- _Exercise task_: Rewrite the items from the line with "[Share] (349, 393)" up to and including the line with "Store (1196, 43)", replacing "Red Sox" with "Sox" and leaving everything else as it is.

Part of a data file
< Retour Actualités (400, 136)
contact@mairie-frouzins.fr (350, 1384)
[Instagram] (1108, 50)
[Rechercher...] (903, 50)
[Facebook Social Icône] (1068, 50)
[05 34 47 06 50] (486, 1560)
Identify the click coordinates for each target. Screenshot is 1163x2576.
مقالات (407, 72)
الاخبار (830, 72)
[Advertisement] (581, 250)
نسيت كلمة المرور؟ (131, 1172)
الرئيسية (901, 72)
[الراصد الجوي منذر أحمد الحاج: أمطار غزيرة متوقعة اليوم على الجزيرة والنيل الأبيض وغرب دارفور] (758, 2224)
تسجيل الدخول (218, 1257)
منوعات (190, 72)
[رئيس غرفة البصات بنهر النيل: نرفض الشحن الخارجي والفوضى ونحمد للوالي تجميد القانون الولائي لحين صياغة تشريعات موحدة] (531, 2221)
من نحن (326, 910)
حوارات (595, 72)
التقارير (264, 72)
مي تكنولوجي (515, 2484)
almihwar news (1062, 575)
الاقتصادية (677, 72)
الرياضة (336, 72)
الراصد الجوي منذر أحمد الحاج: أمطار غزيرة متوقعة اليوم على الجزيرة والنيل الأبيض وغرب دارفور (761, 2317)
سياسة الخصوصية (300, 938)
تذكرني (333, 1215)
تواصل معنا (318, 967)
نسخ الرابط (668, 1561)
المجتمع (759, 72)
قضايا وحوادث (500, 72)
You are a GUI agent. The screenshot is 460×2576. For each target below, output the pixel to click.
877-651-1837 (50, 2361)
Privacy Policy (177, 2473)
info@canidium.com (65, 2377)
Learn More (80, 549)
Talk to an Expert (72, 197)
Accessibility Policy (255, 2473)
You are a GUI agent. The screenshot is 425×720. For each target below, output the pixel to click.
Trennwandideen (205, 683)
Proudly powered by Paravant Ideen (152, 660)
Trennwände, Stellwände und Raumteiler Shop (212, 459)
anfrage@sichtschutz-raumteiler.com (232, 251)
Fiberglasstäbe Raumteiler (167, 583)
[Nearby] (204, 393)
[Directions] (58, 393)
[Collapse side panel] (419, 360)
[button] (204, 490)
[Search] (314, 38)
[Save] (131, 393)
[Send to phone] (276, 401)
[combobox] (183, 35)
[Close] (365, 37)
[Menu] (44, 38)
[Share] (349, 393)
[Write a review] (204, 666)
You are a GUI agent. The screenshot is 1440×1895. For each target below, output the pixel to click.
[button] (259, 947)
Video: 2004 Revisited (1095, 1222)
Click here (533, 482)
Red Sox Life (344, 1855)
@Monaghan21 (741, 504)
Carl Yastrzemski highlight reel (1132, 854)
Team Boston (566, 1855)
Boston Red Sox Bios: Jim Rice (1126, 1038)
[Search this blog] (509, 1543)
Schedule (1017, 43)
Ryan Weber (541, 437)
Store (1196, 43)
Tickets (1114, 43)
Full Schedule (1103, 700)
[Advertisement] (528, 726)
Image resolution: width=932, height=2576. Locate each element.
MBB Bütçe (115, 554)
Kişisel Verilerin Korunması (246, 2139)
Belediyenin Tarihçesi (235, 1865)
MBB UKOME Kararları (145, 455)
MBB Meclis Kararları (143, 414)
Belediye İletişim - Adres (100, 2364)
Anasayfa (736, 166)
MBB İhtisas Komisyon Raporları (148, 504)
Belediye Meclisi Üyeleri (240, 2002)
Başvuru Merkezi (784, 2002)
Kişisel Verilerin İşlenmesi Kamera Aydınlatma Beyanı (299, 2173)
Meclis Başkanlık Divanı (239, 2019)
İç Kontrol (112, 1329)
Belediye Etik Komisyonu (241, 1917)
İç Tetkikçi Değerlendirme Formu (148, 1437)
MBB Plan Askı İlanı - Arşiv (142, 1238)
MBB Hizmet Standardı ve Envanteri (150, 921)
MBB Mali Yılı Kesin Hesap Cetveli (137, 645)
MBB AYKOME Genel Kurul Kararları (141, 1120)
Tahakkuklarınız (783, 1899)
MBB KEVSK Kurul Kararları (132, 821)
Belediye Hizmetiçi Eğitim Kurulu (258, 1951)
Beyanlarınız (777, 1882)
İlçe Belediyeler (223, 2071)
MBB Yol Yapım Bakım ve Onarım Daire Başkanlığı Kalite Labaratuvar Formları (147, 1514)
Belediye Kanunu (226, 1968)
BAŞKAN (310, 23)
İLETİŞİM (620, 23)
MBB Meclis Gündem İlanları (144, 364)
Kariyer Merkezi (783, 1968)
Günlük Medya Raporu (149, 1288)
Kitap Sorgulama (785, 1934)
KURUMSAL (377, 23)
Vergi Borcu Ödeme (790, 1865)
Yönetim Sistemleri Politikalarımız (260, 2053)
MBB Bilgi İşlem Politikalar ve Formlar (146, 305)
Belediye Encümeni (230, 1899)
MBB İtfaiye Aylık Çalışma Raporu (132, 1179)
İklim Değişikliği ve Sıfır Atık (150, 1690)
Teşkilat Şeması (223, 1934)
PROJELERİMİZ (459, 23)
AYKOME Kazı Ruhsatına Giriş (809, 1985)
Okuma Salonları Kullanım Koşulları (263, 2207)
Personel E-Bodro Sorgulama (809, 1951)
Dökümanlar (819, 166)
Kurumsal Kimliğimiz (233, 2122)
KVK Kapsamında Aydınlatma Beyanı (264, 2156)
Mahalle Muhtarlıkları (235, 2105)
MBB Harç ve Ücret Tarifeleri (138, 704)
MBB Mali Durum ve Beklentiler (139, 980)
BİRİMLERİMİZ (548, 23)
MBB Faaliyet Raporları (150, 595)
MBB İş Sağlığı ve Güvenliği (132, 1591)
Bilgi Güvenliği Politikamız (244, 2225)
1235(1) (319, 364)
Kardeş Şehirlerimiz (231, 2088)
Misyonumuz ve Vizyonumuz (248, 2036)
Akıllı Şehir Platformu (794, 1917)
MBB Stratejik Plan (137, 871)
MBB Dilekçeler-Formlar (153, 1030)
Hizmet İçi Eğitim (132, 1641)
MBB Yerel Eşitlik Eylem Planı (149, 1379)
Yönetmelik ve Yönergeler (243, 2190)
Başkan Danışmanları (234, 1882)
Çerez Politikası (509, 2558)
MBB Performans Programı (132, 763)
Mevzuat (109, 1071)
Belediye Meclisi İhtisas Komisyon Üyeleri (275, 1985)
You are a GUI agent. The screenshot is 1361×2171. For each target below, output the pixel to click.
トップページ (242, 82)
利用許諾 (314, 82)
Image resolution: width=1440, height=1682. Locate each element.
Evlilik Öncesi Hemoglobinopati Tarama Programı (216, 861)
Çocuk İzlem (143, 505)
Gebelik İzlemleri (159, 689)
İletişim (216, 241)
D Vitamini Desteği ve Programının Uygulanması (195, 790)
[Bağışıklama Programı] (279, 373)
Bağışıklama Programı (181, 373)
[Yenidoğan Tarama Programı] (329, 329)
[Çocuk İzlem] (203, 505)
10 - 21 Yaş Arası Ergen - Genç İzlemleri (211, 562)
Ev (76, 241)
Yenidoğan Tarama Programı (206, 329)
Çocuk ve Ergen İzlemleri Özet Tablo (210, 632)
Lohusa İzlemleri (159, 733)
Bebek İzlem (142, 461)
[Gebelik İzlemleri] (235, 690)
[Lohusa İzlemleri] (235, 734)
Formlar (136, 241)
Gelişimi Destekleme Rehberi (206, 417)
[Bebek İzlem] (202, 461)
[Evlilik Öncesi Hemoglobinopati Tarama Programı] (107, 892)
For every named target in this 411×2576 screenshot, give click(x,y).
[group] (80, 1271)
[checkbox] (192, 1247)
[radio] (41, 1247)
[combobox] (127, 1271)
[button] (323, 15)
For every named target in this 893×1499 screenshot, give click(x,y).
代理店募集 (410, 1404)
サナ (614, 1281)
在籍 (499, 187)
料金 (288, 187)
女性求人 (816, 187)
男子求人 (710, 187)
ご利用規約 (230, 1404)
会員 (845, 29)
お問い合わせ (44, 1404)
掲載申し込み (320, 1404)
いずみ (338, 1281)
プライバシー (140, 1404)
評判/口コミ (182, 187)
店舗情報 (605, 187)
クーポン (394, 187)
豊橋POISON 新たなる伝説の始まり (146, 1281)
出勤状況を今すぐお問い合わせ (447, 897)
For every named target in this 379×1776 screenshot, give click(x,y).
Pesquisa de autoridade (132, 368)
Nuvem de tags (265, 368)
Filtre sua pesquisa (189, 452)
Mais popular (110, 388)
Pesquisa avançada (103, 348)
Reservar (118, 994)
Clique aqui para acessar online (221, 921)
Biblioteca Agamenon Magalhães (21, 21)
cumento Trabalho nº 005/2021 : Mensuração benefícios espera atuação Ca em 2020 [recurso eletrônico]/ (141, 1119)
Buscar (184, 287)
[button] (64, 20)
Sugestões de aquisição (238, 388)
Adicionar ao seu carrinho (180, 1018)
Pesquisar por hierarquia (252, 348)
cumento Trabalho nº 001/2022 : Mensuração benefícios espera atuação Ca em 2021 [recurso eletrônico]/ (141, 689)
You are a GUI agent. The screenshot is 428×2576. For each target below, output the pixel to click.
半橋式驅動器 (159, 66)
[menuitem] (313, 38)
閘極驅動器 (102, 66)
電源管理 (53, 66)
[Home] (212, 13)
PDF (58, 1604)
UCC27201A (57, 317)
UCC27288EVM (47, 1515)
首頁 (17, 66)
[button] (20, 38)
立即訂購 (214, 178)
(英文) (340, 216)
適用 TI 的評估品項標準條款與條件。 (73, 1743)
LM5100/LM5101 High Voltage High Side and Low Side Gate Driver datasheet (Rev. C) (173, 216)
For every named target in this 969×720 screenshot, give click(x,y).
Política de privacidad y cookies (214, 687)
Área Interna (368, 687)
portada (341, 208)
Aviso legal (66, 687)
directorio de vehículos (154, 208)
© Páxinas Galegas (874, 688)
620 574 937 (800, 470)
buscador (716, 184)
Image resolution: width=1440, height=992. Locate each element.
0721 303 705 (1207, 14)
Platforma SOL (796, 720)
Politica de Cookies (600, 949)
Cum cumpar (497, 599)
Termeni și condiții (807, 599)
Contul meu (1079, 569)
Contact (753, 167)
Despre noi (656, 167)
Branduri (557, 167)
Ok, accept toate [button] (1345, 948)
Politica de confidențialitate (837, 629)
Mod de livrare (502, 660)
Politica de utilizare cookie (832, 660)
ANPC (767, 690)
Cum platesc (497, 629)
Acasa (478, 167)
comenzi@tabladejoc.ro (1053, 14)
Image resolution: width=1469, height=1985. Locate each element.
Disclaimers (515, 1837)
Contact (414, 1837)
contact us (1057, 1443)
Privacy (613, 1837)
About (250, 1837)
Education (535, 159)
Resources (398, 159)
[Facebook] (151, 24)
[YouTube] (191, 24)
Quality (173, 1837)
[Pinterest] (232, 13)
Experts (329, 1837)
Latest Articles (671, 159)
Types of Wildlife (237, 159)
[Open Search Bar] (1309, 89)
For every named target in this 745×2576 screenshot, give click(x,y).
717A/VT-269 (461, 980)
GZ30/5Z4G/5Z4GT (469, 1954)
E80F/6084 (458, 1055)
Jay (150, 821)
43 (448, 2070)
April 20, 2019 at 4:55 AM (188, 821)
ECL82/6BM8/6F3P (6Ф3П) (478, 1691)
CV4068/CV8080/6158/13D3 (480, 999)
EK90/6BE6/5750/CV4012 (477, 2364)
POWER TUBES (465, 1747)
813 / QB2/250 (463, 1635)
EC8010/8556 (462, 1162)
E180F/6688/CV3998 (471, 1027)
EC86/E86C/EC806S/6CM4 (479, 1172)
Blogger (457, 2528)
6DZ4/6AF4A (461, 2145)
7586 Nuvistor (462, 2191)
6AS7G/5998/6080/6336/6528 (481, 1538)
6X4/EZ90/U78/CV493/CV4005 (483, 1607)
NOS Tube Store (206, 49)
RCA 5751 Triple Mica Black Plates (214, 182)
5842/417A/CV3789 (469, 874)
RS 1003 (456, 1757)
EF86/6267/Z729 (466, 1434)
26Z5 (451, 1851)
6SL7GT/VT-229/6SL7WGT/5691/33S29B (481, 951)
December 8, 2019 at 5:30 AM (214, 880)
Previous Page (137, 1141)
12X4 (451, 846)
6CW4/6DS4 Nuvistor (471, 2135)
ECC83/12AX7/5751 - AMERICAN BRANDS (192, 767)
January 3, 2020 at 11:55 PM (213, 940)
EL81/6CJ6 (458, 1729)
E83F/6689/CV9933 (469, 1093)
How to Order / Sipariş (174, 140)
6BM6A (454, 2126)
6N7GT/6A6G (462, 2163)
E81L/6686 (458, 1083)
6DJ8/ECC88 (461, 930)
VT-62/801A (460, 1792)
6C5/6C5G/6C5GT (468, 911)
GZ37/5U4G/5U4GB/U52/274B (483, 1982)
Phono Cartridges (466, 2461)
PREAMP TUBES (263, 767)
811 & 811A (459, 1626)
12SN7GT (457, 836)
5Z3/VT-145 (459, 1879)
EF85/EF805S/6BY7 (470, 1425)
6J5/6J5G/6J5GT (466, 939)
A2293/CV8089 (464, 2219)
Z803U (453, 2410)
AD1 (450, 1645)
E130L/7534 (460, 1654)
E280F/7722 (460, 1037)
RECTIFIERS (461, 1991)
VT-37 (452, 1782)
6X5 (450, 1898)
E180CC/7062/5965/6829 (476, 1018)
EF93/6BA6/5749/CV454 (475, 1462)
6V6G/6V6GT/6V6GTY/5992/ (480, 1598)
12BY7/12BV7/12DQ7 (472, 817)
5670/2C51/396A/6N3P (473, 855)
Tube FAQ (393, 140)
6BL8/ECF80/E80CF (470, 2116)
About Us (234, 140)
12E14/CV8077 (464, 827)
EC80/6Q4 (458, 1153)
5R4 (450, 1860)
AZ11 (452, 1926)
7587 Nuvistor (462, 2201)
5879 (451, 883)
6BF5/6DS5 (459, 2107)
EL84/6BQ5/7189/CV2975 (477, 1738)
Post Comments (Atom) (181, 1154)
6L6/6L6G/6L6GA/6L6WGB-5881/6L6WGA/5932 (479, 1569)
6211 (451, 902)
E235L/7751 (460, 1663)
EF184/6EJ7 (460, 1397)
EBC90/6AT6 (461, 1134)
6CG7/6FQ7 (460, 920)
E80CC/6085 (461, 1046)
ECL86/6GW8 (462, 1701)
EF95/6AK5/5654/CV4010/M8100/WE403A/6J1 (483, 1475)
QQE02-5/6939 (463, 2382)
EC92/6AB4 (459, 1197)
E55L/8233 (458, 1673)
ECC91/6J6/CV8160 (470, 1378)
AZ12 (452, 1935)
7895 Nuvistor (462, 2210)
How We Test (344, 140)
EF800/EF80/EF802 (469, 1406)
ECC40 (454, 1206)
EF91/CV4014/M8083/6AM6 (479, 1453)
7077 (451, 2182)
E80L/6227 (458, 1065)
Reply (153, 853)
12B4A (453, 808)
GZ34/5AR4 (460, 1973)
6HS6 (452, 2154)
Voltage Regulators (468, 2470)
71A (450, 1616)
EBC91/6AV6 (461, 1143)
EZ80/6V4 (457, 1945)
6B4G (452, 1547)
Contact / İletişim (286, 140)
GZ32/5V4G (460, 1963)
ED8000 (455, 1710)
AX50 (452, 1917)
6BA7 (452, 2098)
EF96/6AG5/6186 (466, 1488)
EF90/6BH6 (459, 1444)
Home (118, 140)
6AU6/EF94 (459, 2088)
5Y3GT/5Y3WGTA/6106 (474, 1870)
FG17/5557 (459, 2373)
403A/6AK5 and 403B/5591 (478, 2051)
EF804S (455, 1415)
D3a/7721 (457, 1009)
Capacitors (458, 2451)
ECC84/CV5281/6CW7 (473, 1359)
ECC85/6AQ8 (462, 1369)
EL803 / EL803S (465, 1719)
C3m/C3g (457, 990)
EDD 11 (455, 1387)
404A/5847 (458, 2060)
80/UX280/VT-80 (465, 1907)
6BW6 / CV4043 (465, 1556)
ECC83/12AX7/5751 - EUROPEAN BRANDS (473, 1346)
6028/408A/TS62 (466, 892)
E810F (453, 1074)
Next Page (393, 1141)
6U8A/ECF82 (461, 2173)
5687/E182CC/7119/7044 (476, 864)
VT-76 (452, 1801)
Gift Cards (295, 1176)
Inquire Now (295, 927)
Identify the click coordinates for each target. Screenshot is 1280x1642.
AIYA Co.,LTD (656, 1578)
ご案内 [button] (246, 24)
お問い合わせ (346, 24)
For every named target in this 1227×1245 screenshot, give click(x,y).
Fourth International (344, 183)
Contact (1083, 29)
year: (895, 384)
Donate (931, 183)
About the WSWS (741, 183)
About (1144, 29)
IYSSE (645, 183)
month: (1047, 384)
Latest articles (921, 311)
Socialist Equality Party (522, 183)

- _Solution to this exercise_:
[Share] (349, 393)
[Write a review] (204, 666)
You are a GUI agent. The screenshot is 1440×1895. For each target below, output the pixel to click.
[button] (259, 947)
Video: 2004 Revisited (1095, 1222)
Click here (533, 482)
Sox Life (344, 1855)
@Monaghan21 (741, 504)
Carl Yastrzemski highlight reel (1132, 854)
Team Boston (566, 1855)
Boston Sox Bios: Jim Rice (1126, 1038)
[Search this blog] (509, 1543)
Schedule (1017, 43)
Ryan Weber (541, 437)
Store (1196, 43)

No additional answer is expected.